Editor’s Morning Note: Your slow revenue growth is whacking the value of your future profits. That’s rough.
It was announced this morning that Apollo Group will buy Rackspace for $32 per share in cash, or $4.3 billion net of cash.
According to the official verbiage, the per-share value of the agreement represents a 38 percent bump from Rackspace’s “unaffected closing stock price on August 3, 2016, the last trading day prior to news reports speculating about a potential transaction.”
Following news of the deal, Rackspace shares are up over four percent to just under $31.50 per share.

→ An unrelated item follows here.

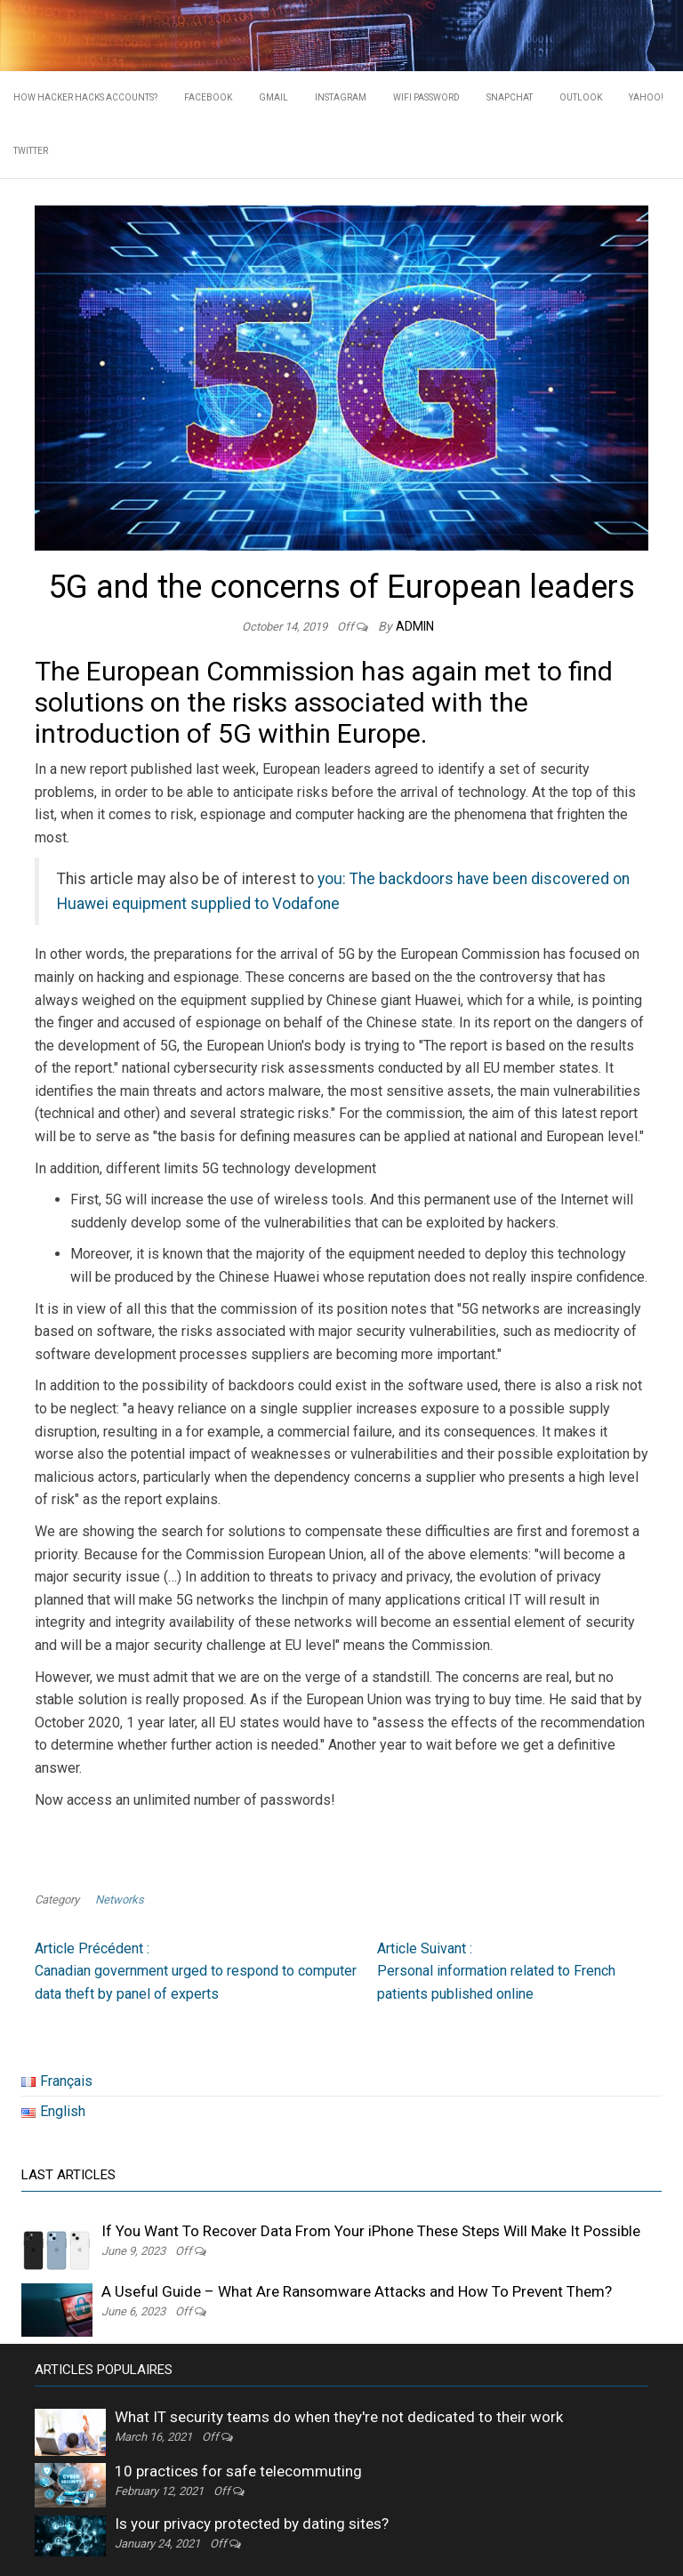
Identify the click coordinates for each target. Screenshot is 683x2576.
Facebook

That’s all well and fine, but what does $4.3 billion buy you today? It’s a good question to examine as the answer should help us understand the value of other companies. Of course, we’ll always have to caveat for growth curves, but that’s not the hardest thing.
Rackspace is a company with several billion dollars in yearly revenue, single-digit growth, and just under nine figures of free cash flow generated each quarter.
In its most recent three-month period, Rackspace reported:
- Revenue of $524 million, up 7 percent compared to the year-ago quarter;
- Operating cash flow of $165 million;
- Free cash flow of $98 million;
- Net income of $84.6 million.
- GAAP EPS of $0.28.
Rackspace also has $484.7 million in cash and equivalents, and $492.4 million in debt.
Using the revenue figure by itself, Rackspace’s $4.3 billion pricetag might seem small. After all, the company is selling for just over twice forward sales1. If we were to apply that ratio to most startups in the world, we’d see a valuation reckoning like perhaps never before.
But Rackspace’s sin isn’t a lack of profits, or falling top line; it’s merely slow growth. In the first half of 2016, the company posted $1.0417 billion in revenue. That’s up from $969.6 million the corresponding half-year before, a growth rate that would make a lifestyle business smile, to borrow the venture phrase.
Anyhoo, despite sluggish revenue growth there’s a lot of strength in Rackspace, including quickly expanding GAAP profitability and rising operational income. However, when stacked up against the cardinal transgression, Rackspace has lost its place among the public technology companies’ ranks.
This is, I think, one of the reasons why profitability is still mostly out of vogue in Silicon Valley. Companies that have yearly revenue equivalent to Rackspace’s quarterly operating cash flow are worth more because their top line is expanding at a sufficiently quick pace. That’s got to sting.
Or, to summarize, this:
Can’t make this ok in the eyes of investors:
The market’s a jerk.
- It’s notable how with slower-growth companies, forward and trailing multiples lose their bite; lines start to flatten and analysts fall asleep, etc.